Nous sommes aussi promoteurs de l’accueil des étudiants sans aucune discrimination de quelque nature que ce soit. En outre, les étudiants du courant évangélique sont toujours les bienvenus dans nos facultés et il n’en manque pas! Pleine diversité, ouverture: autant d’éléments qui ne sont pas négociables pour nous.
Pensez-vous que ces éléments (site web et interviews) soient suffisants pour prendre une décision? Ne faudrait-il pas attendre d’avoir des éléments concrets concernant l’enseignement dispensé par la HET-pro?

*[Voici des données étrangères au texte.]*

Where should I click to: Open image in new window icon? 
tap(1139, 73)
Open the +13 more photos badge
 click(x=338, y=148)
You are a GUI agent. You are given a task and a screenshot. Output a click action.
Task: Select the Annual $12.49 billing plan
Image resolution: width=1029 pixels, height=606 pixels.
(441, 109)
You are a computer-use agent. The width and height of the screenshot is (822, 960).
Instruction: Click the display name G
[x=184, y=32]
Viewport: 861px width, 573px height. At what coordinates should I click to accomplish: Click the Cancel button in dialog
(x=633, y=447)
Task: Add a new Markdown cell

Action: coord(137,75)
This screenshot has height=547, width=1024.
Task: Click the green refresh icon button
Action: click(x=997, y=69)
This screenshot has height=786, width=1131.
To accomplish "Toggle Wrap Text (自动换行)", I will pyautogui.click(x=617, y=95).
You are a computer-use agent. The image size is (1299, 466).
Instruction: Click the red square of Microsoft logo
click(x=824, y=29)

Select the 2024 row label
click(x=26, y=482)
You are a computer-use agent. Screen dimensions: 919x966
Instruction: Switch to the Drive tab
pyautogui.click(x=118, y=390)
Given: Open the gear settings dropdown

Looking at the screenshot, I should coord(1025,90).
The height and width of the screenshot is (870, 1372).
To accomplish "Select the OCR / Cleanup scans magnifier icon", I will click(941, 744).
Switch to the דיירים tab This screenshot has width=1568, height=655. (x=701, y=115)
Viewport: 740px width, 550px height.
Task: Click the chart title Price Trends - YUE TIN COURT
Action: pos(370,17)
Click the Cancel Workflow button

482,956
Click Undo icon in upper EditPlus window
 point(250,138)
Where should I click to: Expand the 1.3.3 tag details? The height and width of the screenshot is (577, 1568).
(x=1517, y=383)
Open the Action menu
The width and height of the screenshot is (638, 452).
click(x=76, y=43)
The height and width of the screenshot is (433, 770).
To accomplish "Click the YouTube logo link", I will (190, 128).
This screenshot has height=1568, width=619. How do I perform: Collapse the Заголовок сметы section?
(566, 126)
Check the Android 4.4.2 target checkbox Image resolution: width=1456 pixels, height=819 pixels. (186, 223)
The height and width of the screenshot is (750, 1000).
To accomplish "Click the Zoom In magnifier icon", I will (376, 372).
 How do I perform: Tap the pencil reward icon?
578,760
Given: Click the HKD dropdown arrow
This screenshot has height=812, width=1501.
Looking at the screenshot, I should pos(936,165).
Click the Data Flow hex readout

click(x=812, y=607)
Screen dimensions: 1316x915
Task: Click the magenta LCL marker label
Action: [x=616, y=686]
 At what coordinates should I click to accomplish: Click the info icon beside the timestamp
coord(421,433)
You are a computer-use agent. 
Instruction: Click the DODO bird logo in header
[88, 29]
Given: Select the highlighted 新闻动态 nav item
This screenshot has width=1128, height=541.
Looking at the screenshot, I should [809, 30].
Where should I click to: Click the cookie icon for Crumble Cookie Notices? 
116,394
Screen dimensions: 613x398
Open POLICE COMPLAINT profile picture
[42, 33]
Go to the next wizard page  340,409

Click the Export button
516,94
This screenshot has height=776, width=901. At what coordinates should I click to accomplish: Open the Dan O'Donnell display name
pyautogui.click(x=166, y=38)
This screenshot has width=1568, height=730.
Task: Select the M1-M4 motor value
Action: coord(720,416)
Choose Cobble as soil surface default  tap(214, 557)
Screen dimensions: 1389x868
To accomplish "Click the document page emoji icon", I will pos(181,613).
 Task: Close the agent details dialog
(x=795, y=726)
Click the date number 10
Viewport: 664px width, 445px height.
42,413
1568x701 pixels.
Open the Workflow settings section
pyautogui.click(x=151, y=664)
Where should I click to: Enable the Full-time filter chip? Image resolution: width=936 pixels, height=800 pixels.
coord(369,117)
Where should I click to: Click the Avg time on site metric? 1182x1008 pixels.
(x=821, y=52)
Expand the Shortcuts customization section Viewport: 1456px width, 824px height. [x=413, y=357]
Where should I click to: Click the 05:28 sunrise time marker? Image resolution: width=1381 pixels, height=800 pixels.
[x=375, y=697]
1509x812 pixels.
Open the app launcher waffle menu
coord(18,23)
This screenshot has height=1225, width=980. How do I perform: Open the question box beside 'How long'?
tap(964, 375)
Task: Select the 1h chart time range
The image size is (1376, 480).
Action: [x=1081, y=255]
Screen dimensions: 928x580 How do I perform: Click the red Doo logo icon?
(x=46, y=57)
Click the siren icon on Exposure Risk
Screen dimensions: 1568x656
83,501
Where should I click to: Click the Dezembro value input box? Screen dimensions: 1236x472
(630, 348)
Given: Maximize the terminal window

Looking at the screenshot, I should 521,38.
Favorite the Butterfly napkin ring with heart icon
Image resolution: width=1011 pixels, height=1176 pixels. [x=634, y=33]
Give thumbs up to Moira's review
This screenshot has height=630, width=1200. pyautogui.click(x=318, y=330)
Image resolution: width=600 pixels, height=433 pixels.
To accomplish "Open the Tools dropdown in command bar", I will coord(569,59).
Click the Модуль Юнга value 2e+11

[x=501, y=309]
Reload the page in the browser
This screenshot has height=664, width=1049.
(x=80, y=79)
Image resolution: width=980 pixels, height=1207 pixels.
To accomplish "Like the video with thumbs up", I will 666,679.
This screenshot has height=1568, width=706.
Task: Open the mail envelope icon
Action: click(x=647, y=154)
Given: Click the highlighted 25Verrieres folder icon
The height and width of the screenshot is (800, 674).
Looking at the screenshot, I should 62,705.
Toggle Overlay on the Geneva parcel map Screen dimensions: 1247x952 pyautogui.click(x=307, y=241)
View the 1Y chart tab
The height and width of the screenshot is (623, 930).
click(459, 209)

Le site internet en question est institutionnel et donc contrôlé. Les interviews ont eu lieu dans des journaux sérieux. Certes, l’enseignement débute cette année, mais très peu d’enseignants (3 sur 12) possèdent un doctorat en théologie ou discipline connexe, ce qui est un attendu minimum pour prétendre donner un enseignement universitaire.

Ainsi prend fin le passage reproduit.